**TEXTE SOURCE**.
'''

La reine des neiges – Hans Christian Andersen


La rose de Gerda
La rose de Gerda

Ce très long conte d’Andersen nous touche directement : nous avons tous reçu à un moment ou un autre de notre vie ce petit fragment de miroir diabolique dans le coeur.

Le conte est construit autour de plusieurs histoires qui se rejoignent :

La première est celle du miroir et de ses morceaux avec cette facétie du pire des trolls : le diable. Tel le manipulateur moyen, celui-ci présente un miroir de sa fabrication où tout est subtilement déformé : ce qui est beau et bon est avili, dénigré alors qu’au contraire ce qui est laid est mis en valeur.

Les trolls trouvent cela si drôle qu’ils s’amusent à présenter le miroir devant tout ce qui fait la beauté du monde puis ils décident de s’élever vers le « Bien absolu », c’est-à-dire Dieu.  Mais, le miroir grimace si fort devant la vison des anges qu’il leur échappe et tombe sur la terre où il se brise en milliers de petits morceaux. Ainsi les inventions échappent parfois à leur inventeur, plus souvent pour le pire que pour le meilleur.

Nous avons tous ressenti un jour l’impression que tout était laid autour de nous ou connu des gens qui n’arrivent pas à positiver. Ainsi l’adolescent sera agacé par ses parents qui tentent de l’aider ou de le conseiller.

'''

**ENTRÉES PRÉSENTÉES**.
'''

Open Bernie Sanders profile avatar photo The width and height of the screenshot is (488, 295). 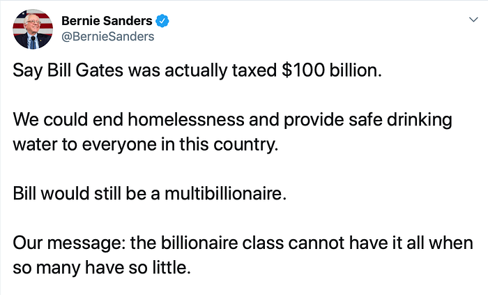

'''
'''

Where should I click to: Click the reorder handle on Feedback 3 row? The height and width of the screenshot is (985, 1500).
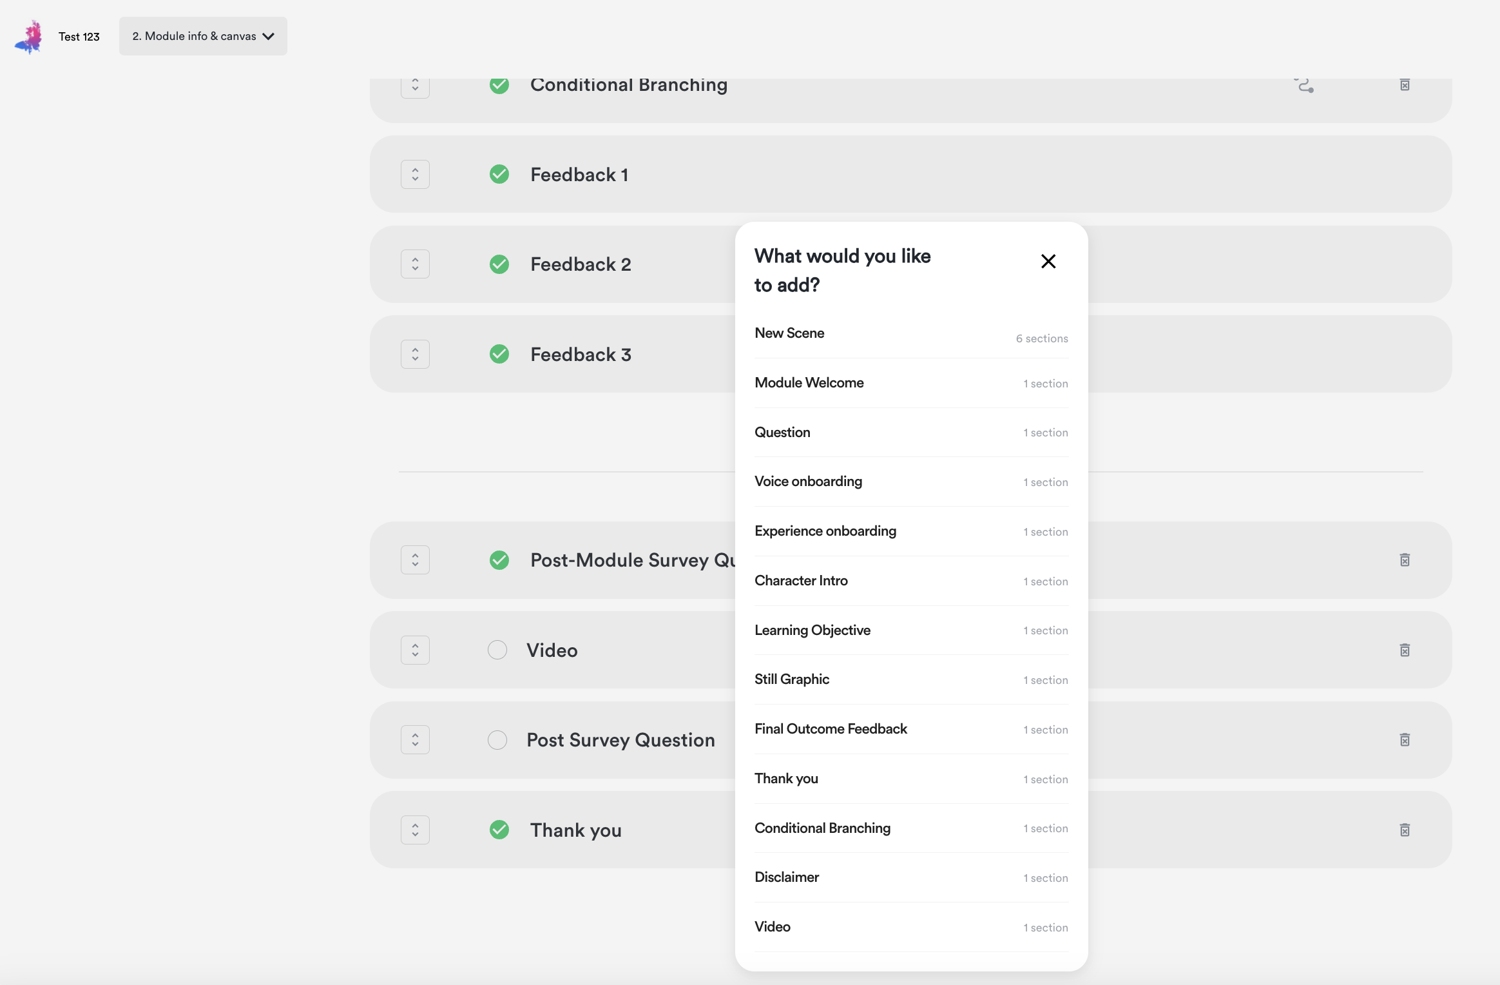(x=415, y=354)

'''

**ÉNONCÉ A**. D'après le texte sur La Reine des neiges, où tombe le miroir lorsqu'il échappe aux trolls ?
**ÉNONCÉ B**. Recopiez fidèlement le passage du texte sur La Reine des neiges qui commence par « Le conte est » et se termine par « pour le meilleur. ».

**CORRIGÉ COMPLET A**. Il tombe sur la terre, où il se brise en milliers de petits morceaux.

**CORRIGÉ COMPLET B**.
Le conte est construit autour de plusieurs histoires qui se rejoignent :

La première est celle du miroir et de ses morceaux avec cette facétie du pire des trolls : le diable. Tel le manipulateur moyen, celui-ci présente un miroir de sa fabrication où tout est subtilement déformé : ce qui est beau et bon est avili, dénigré alors qu’au contraire ce qui est laid est mis en valeur.

Les trolls trouvent cela si drôle qu’ils s’amusent à présenter le miroir devant tout ce qui fait la beauté du monde puis ils décident de s’élever vers le « Bien absolu », c’est-à-dire Dieu.  Mais, le miroir grimace si fort devant la vison des anges qu’il leur échappe et tombe sur la terre où il se brise en milliers de petits morceaux. Ainsi les inventions échappent parfois à leur inventeur, plus souvent pour le pire que pour le meilleur.